The underlying mechanisms of ACLF injury may be related to the underlying cirrhosis and the triggering event that induces the inflammatory response. Elevated inflammatory cytokines including TNF-α, IFN-γ, IL 2, IL2R, IL-6, IL-8 and IL-10, many of which are key factors in hepatic damage induced by alcohol and HCV, are found in cases of ACLF. Infection may not only precipitate ACLF, but is also associated with increased mortality and morbidity in other triggers of ACLF. Immune dysfunction in ACLF is multifactorial. Decreased activity by phagocytic cells and the reticuloendothelial system leads to accumulation of microbes including damaging endotoxins. Endotoxins and other bacteria that may be present trigger the release of inflammatory cytokines and ultimately a systemic response leading to systemic inflammatory response syndrome (SIRS). These are characteristics of acute alcoholic hepatitis. ACLF develops from a cycle in which sepsis or SIRS continues the pro-inflammatory response further depressing the immune system and increasing susceptibility to further infections.
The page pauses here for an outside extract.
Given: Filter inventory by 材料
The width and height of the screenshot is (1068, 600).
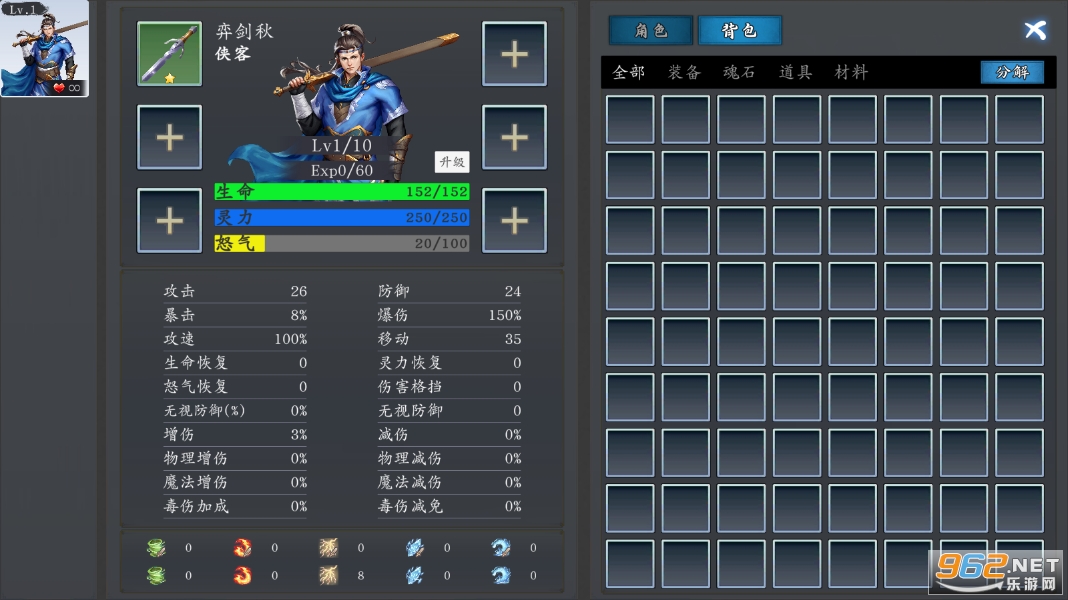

The mechanism and alcoholic hepatitis superimposed on chronic HCV liver disease is a prime example of the pathophysiology of ACLF. The inflammatory response and cytokine release in the chronic liver disease is likely exacerbated by the additional inflammation caused by AH. Increased gut permeability, endotoxemia, cytokine release and decreased immune response lead to susceptibility to infection which is the most common cause of mortality in both ACLF and AH.